Return every line of the records below verbatim, with no pictures in the copy.

(Items from a data source)
───

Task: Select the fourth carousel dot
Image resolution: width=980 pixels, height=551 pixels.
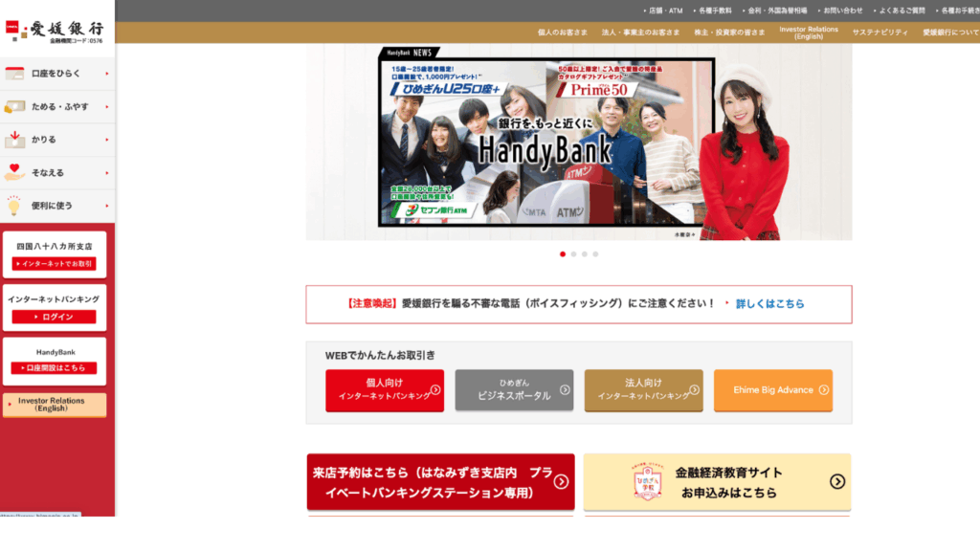Action: [595, 254]
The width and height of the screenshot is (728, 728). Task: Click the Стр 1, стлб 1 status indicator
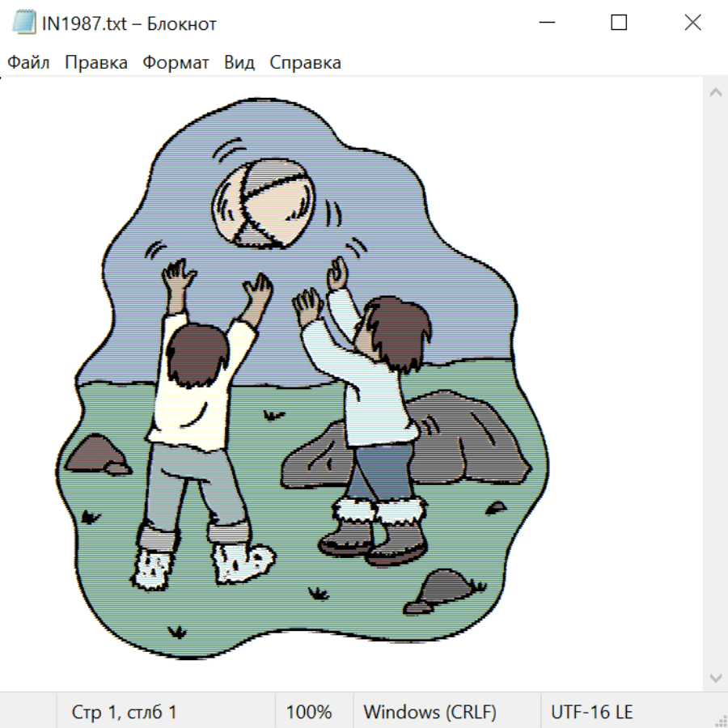point(124,713)
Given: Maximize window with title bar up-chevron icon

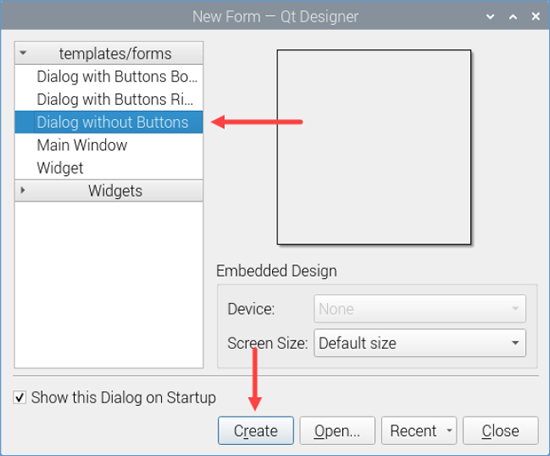Looking at the screenshot, I should [513, 16].
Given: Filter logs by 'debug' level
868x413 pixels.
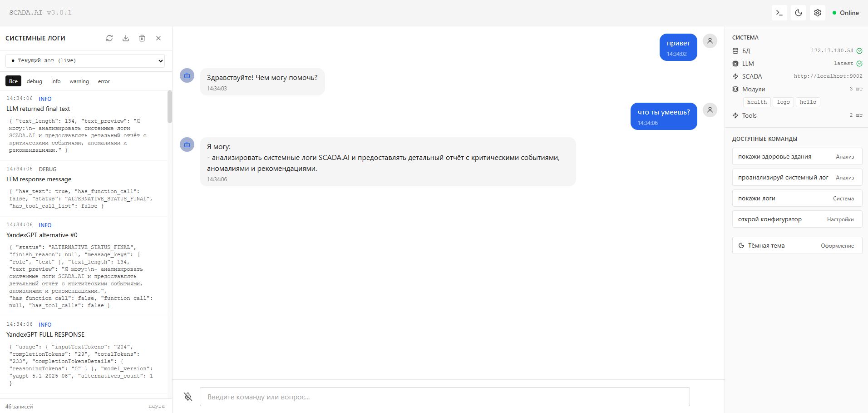Looking at the screenshot, I should click(x=35, y=81).
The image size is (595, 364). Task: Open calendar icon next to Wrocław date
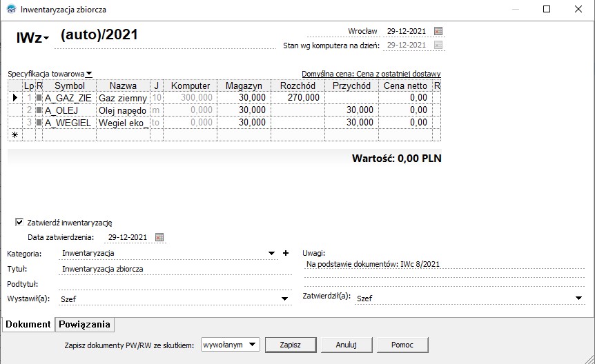point(438,31)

───

▶ Answer space:
Task: Select the fourth carousel dot
Image resolution: width=980 pixels, height=551 pixels.
Action: [595, 254]
The width and height of the screenshot is (728, 728). Task: Click the Стр 1, стлб 1 status indicator
point(124,713)
Given: Maximize window with title bar up-chevron icon

Looking at the screenshot, I should [513, 16].
Given: Filter logs by 'debug' level
868x413 pixels.
Looking at the screenshot, I should click(x=35, y=81).
The image size is (595, 364). Task: Open calendar icon next to Wrocław date
point(438,31)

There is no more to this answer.